As Keynes pithily put it (with a little exaggeration), the country would not be any richer if the entire national debt was paid off. We owe the debt to ourselves (mostly). We print our own currency. This is smoke and mirrors.
The collective nation is not the singular and proverbial Schwabian Hausfrau. The Bank of England is currently mopping up the entire debt issuance of Her Majesty’s Treasury. This QE will never be unwound or “repaid”, whatever the pro-forma assurances.
It is pure monetary financing of the fiscal deficit – People’s QE, helicopter money, MMT, or whatever you want to call it – and much of the developed world is doing the same thing.

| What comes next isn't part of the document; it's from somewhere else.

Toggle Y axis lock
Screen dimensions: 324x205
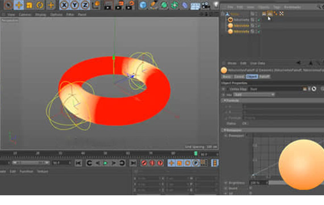74,5
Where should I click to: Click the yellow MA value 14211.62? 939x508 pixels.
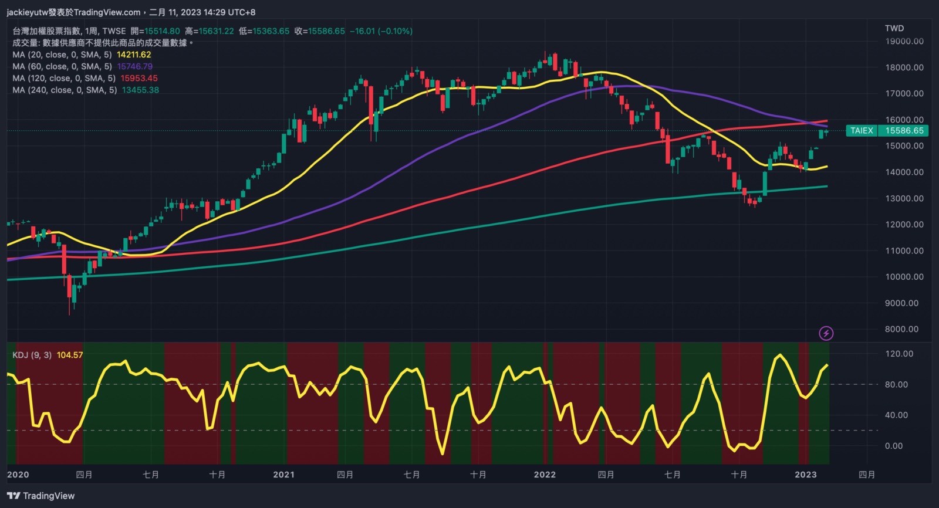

There are excellent reasons to reverse the toxic trend of rising wealth and income inequality. A Brazilian GINI coefficient is no foundation for a flourishing modern democracy. It violates the solidarity principle and erodes the trust that underpins our rule of law.
My conclusion after living many years in Latin America is that inequality itself – the feeling that life is rigged, and the law is a racket – is the chief cause of the perennial failure to close the economic gap. It is the mirror image of the egalitarian success story in the Nordic/Hanseatic zone. But it does not take the sledgehammer of wealth confiscation to soften inequality.
What the UK needs is surgical tax reform to make the system fairer, but without damaging incentives, and all within the context of net fiscal expansion until we are safely beyond the aftershocks of Covid-19 – that is to say, until the output gap is closed again and a little extra for good measure.
Prof Jonathan Portes from King’s College London says the first imperative is to grasp the nettle on our soak-the-poor council tax. Most developed countries have a flat tax based on value. The UK has its scandalous bands.
Residents of a £10m mansion in Kensington pay £2,473 a year, barely more than a struggling young couple in a one bedroom flat. In the socialist republic of New York (Nassau County), they would pay £245,000 for the privilege. In Boston they would pay £122,000, in Los Angeles £75,000.
Sorting out this anomaly would go some way to rectifying a powerful sense of injustice – and might free up some housing at the margin – without harming the productive economy. No doubt readers have many other suggestions.